What do you guys think? were gonna go 0-120, 0-60 and from a rolling start of 30. The M3 is a heavy ride, but im hoping i pull so much form him that he wont make it back.

Stay tuned tonight for details!!!!!!!!!!!


----------



## Mr. The Edge (Dec 19, 2001)

which track are y'all going to?


----------



## taimoor (Feb 3, 2003)

errrr track... none... just somewhere... it dont matter... 
what do u think though?


----------



## RCK (Jan 29, 2003)

atyclb said:


> which track are y'all going to?


I dont think they are going to a track :eeps:


----------



## Pakisho (Feb 6, 2003)

Youre getting walked. 

Badly. 


:rofl:


----------



## RCK (Jan 29, 2003)

Excuse my ignorance, but how does one get their hands on an M3?


----------



## taimoor (Feb 3, 2003)

Good question luke, dealer :nono::nono::nono::nono:ed up bla bla bla.... loaner !!!...


----------



## RCK (Jan 29, 2003)

taimoor said:


> Good question luke, dealer :nono::nono::nono::nono:ed up bla bla bla.... loaner !!!...


who the f*** is Luke


----------



## taimoor (Feb 3, 2003)

thats you young skywalker.... j/k
What do you think about the ....ahem... race ??!?!


----------



## Pakisho (Feb 6, 2003)

I call bullshit. A supercharged Honda S2000? There aint no such thing. And even if there is, it wont stand a chance against an M3. Hondas suck.


----------



## in_d_haus (Jan 2, 2002)

You will lose...if the HP stats are real ...the M3 is too heavy and not geared for drag racing


----------



## Pakisho (Feb 6, 2003)

Please, a tiny little 4 banger like the s2k couldnt possibly make 300hp. 

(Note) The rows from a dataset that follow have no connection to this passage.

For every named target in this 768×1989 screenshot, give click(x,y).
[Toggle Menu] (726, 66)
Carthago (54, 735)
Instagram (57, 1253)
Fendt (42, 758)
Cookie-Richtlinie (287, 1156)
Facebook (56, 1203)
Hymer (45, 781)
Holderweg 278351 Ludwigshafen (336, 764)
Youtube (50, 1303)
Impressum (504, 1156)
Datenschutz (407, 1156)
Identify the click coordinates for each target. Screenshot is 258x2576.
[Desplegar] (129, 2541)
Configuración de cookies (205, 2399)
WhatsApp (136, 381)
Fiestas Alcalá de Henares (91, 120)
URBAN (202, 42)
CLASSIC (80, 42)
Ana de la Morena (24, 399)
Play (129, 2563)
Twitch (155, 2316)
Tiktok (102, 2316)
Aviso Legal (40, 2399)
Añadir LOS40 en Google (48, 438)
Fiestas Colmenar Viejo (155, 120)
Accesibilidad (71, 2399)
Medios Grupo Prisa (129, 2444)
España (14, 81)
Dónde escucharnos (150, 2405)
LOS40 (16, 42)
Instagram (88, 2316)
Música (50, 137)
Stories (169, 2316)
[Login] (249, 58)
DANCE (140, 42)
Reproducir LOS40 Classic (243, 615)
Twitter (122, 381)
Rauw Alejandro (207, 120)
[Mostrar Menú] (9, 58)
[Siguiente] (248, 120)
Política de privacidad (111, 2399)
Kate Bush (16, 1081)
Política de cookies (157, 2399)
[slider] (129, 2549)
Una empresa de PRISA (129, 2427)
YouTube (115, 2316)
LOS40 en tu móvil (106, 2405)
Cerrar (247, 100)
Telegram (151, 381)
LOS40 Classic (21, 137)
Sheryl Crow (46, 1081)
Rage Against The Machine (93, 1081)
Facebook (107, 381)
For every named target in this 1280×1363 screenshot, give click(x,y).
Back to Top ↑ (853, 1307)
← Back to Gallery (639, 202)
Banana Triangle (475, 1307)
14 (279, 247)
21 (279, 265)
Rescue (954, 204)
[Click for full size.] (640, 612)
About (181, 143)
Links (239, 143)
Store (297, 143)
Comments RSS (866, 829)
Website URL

I predict you dust his sorry ass.


----------



## Mr. The Edge (Dec 19, 2001)

Pakisho said:


> Please, a tiny little 4 banger like the s2k couldnt possibly make 300hp.


http://www.dynospotracing.com/s2000s.htm


----------



## Pakisho (Feb 6, 2003)

Impossible. 

Photoshop?


----------



## RCK (Jan 29, 2003)

Pakisho said:


> Impossible.
> 
> Photoshop?


Not impossible my friend

I knew a guy who had a 00 nissan coupe( think it was a 200sx) with 300+ hp to the wheels


----------



## Pakisho (Feb 6, 2003)

Next thing you will tell me a taurus can make 500hp.   :rofl: :eeps:


----------



## taimoor (Feb 3, 2003)

Actually funny thing... the same guy with the supercharged s2k used to have not one but TWO Ford Taurus SHO's, one with a supercharger and used to put out around 450hp lol... ofcourse everything in that car blew up and they ended up getting a new engine for it, but that thing was QUICK!!


----------



## Pakisho (Feb 6, 2003)

Ok, Im outta here. People are smoking too much of the good stuff. 

Taimoor, good luck. 

Of course, if this guy really does have a 300+ hp s2k, which I doubt, he will play Tommy Lee to your Pamela, and nail you good.


----------



## doeboy (Sep 20, 2002)

Pakisho said:


> Impossible.
> 
> Photoshop?


Not impossible. I saw one with my very own eyes up at Laguna Seca this past Saturday at the SPEED WC races. It wasn't racing... it was on display.


----------



## rumratt (Feb 22, 2003)

taimoor said:


> The M3 is a heavy ride, but im hoping i pull so much form him that he wont make it back.


  I thought a heavier car with more power/torque will be slower off the line, but faster in the higher speeds.?


----------